The reason an airplane is still able to land in the right place at the right time is that the pilot is constantly making course corrections based on feedback from the ground and the instruments in the airplane. This constant response to feedback makes minor course corrections possible that then avoid major problems (like hitting the ground at 600 miles per hour).

I love that illustration because it shows the benefits of frequent feedback. When working with clients to provide 360 feedback, I often remind them that while the feedback may feel like a threat at first, it is actually a roadmap to success. The information they receive allows them to make course corrections so they can get where they need to go in a timely manner.

That leads me to my main point: feedback is a gift.

As I work with leaders in organizations, few of them enjoy giving feedback because it often feels like a threat - sort of like getting punched in the mouth. So the first trick to working with feedback is to help them change the way they see it and then respond to it as they would a “gift” (remember - good feedback provides a roadmap for future success).

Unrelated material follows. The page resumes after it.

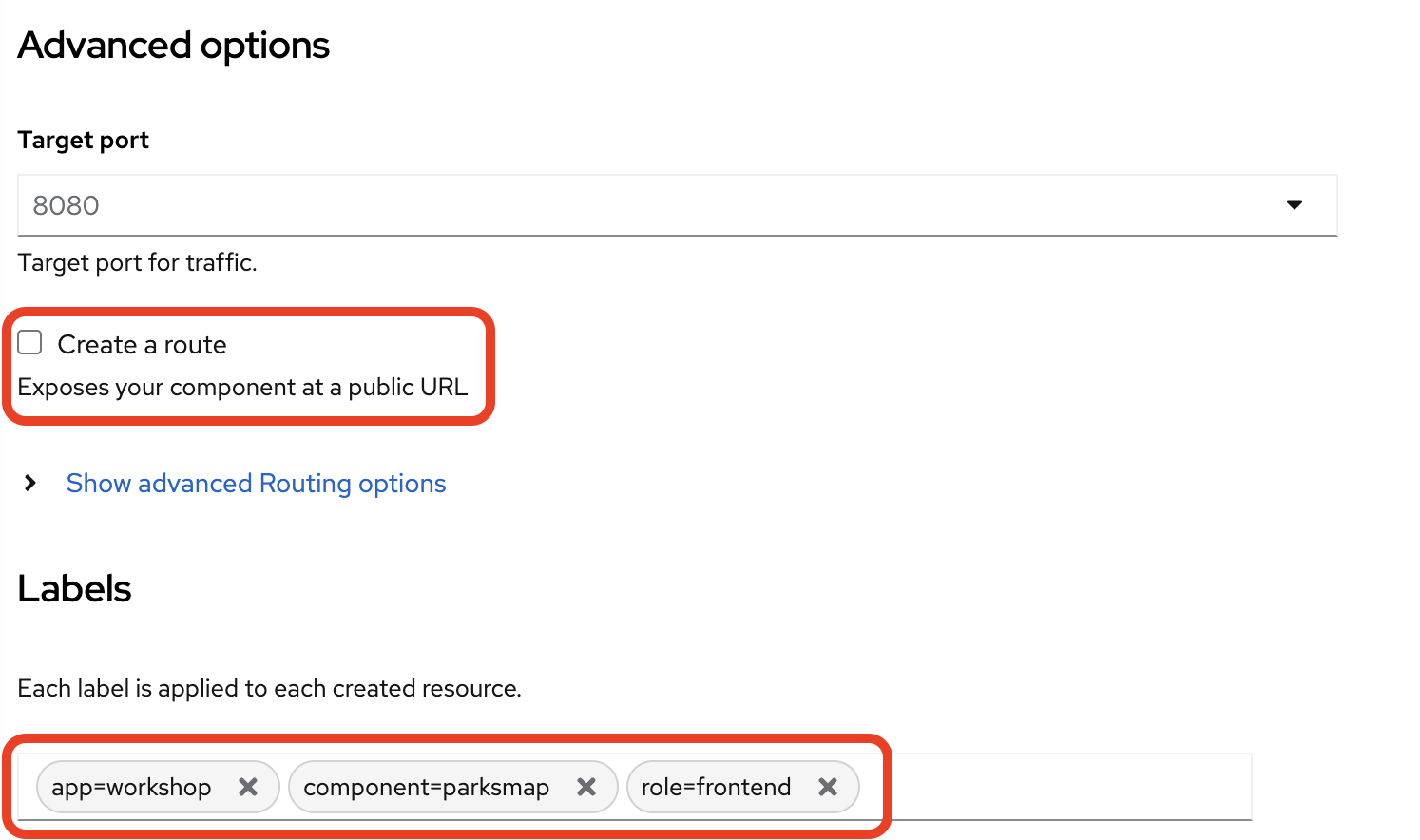
Task: Click "Each label is applied" description text
Action: tap(269, 689)
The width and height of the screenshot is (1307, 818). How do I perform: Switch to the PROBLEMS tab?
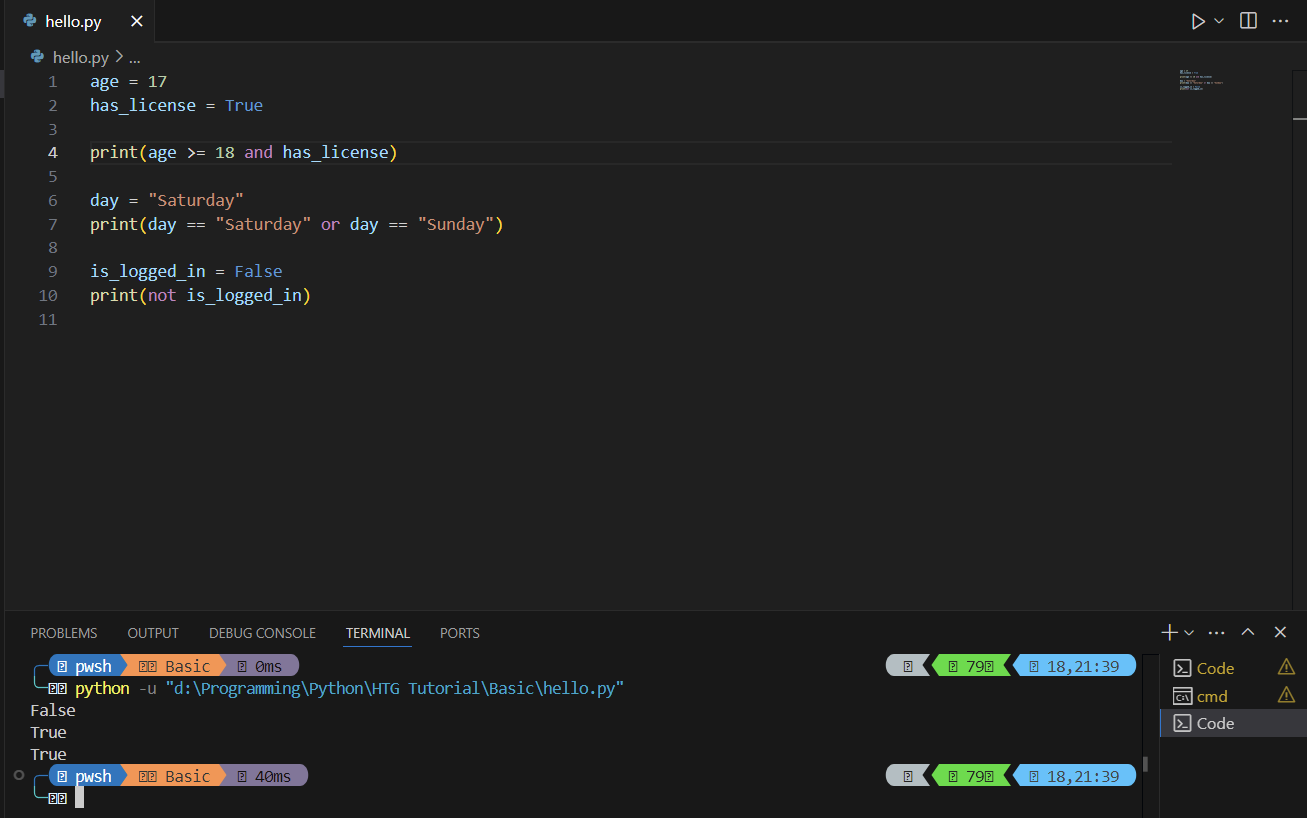tap(64, 633)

So how do you typically respond to a gift - even when you think the gift doesn’t really “fit” you? Do you argue with the giver about how they are completely wrong?

When I was growing up, there were a few years where my grandmother would send me new dress socks for Christmas. I was not impressed with this gift. I couldn’t play with them, and they came in dull colors (like brown or navy blue). Frankly, they weren’t what I wanted. Yet, guess what I pulled out of my drawer on Sunday mornings or any time I was supposed to wear a nice pair of pants and a nice shirt? Yup, grandma’s socks. She’d given me a useful gift, even though it wasn’t the one I wanted.

Please remember that good feedback is a gift. It is a roadmap toward a successful future. It’s like being given the answers to the test before you have to take it.

In his book, Business Made Simple: 60 Days to Master Leadership, Sales, Marketing, Execution, Management, Personal Productivity and More, Donald Miller observes:

A mark of a competent adult is their ability to accept feedback. The mark of a child is their expectation of praise without merit.

Children get praised simply for existing while adults are expected to learn, get better, and give back (p. 15).

In leadership development, we often focus on how to give feedback, and that is certainly a critical skill for leadership. However, how we receive feedback is a critical skill for our character. Do you want to be known as a “bragger” and a “child” or would you rather be known as an “adult” with “common sense”?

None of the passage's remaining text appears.